Given the pressure to provide Kumar a typewriter as soon as possible, the
administration, which didn’t know whether he typed in Hindi or English,
procured both. Later, it returned the English one.
Incidentally,
among the small businesses that have sprung up on the footpath thanks to the
typists is “a roaming mechanic”, who claims to have spare parts of old
typewriters. “My father too was a typewriter mechanic,” says Mohd Ishar, who is
in his early 50s.
Since the
incident, Kumar claims, he has been getting calls as well as “donations” into
an account whose number was put up on the Net by someone. “I am waiting for
Monday to see how much money has come,” he says.
Kumar has had
a steady string of customers today, and gets up to take a tea break only around
2.30 pm. Pointing out that “this is all I know”, he says that it was in 1981
that his father, a shop munim, bought him a typewriter for Rs 500. At the time,
there were 27 of them on the footpath. “Still, there was always a line of 10-15
people before each of us.”
Kumar and the
others started out charging 25 paise for two copies of a document. While that
has gone up to Rs 20 now, there has been not much change in his overall
earnings, Kumar says, as the number of customers has fallen drastically.
The typists
say the first blow came in the late ’90s when photocopy machines became
ubiquitous. Instead of seeking a third or fourth copy of their application,
people would just get them photocopied.
By 2.45 pm,
Kumar is back at his typewriter. A 22-year-old B.Tech student approaches the
typists. However, he only has a query for Verma: “Janata darbar kis din hota
hai?” he asks. Verma tells him it is on Wednesday. The youth then wants to know
if he can meet minister Shivpal Singh Yadav or CM at the darbar. “There is no
guarantee, but there will be a minister or officer who can take your
application,” Verma explains.
“Many in my
village have not got crop compensation and the pradhan asked me to give a
complaint at the janata darbar,” the youth explains. “I knew you could help.”

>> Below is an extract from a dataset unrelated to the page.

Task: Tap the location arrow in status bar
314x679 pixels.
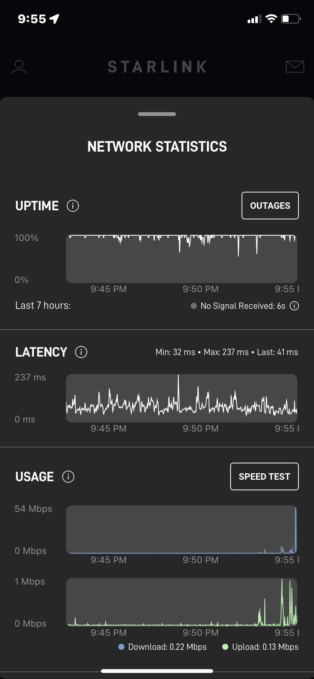Action: click(x=55, y=19)
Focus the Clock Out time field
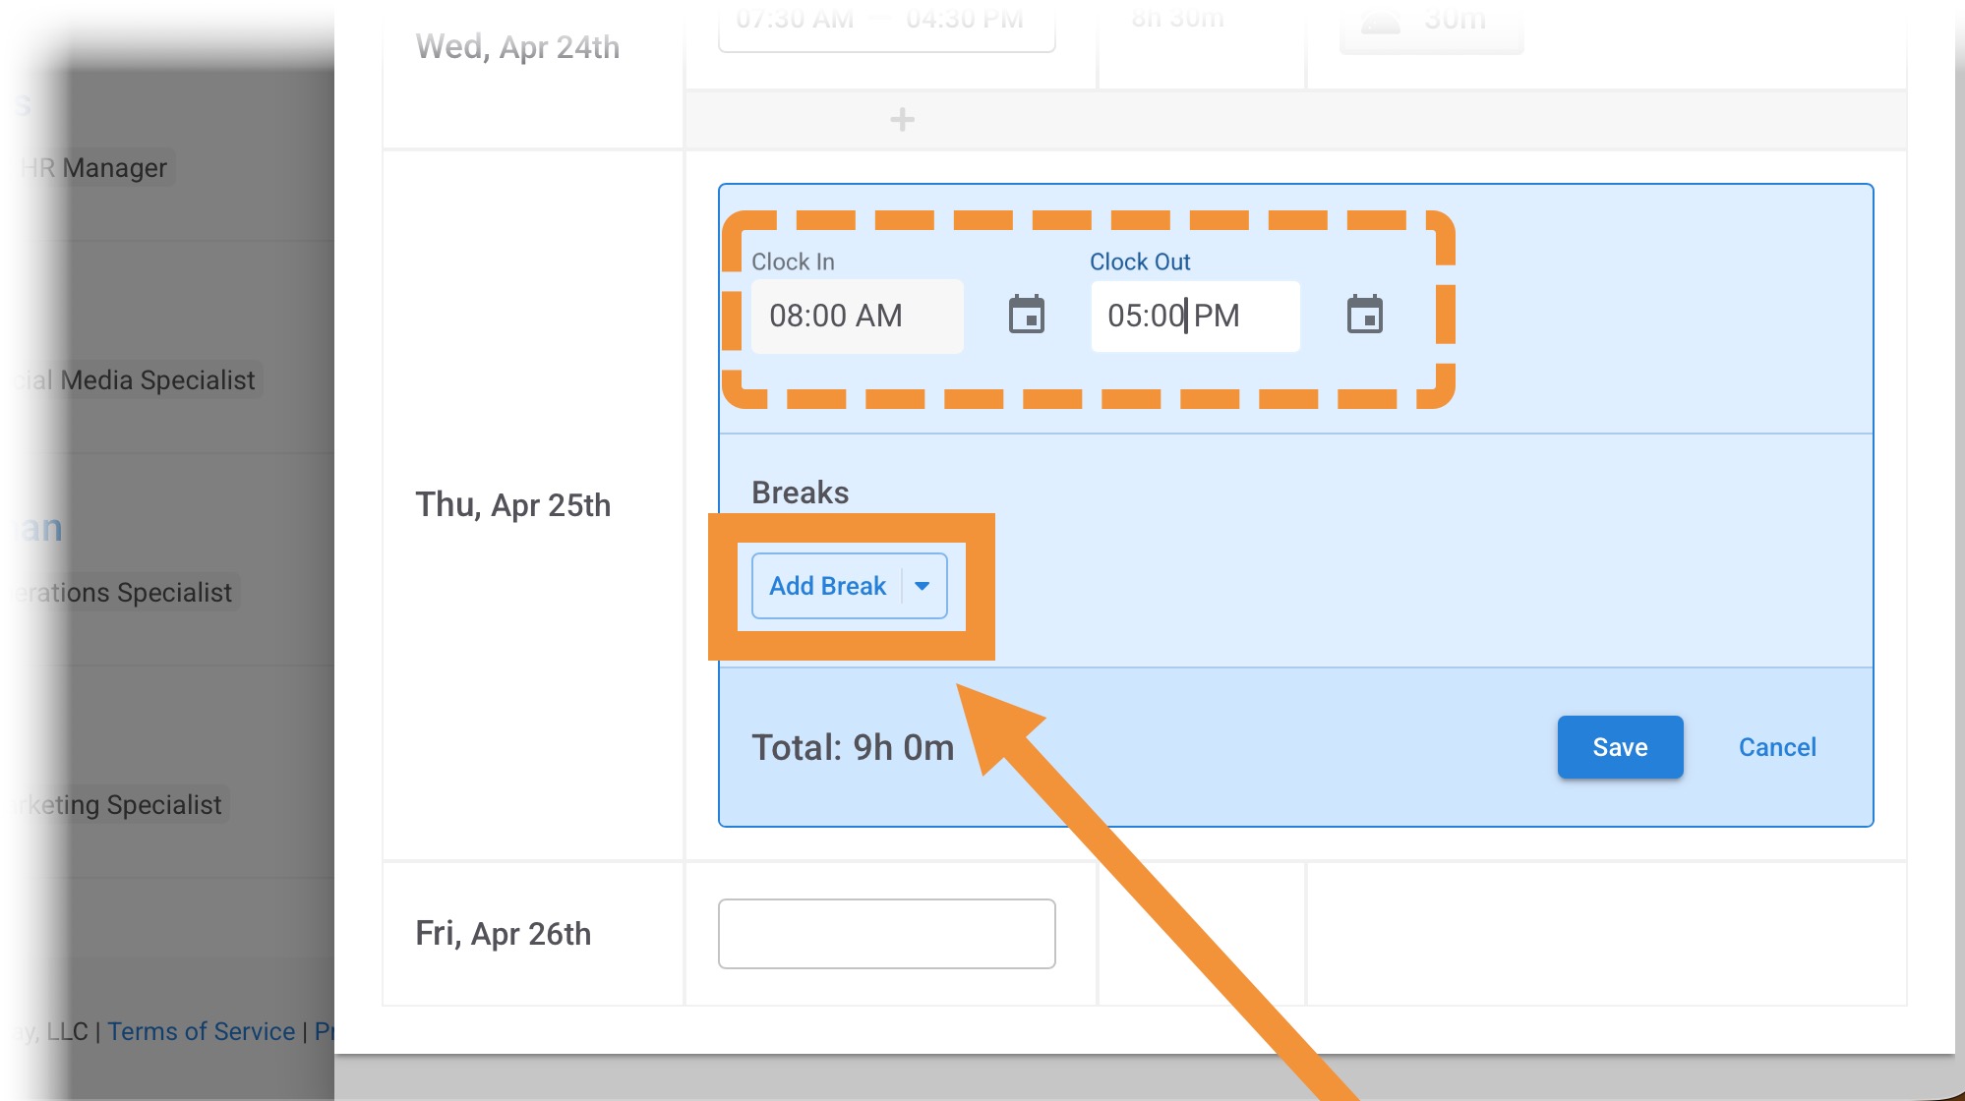Screen dimensions: 1965x1101 (1195, 316)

Verma is pleased, “This is why even in today’s computer age, people come to
us.”
Around 5.30
pm, Kumar starts picking up his things. He places a plastic cover over the
typewriter, wraps it with a cloth and loads it on his bicycle. He will leave it
for the night at the house of a friend in nearby PWD Colony. Kumar himself
lives in an EWS house near Patrakar Puram, about 7 km away, with his wife and
son.
As policemen
pass by, running along to the Secretariat or other government offices nearby,
Kumar says, “Why should I leave this footpath? At 65, I am not going to do
anything else and I am proud of what I do.”
Just as Kumar
is leaving, a young constable shakes his hand. Kumar allows himself a slight
smile, “I had typed some applications for him.”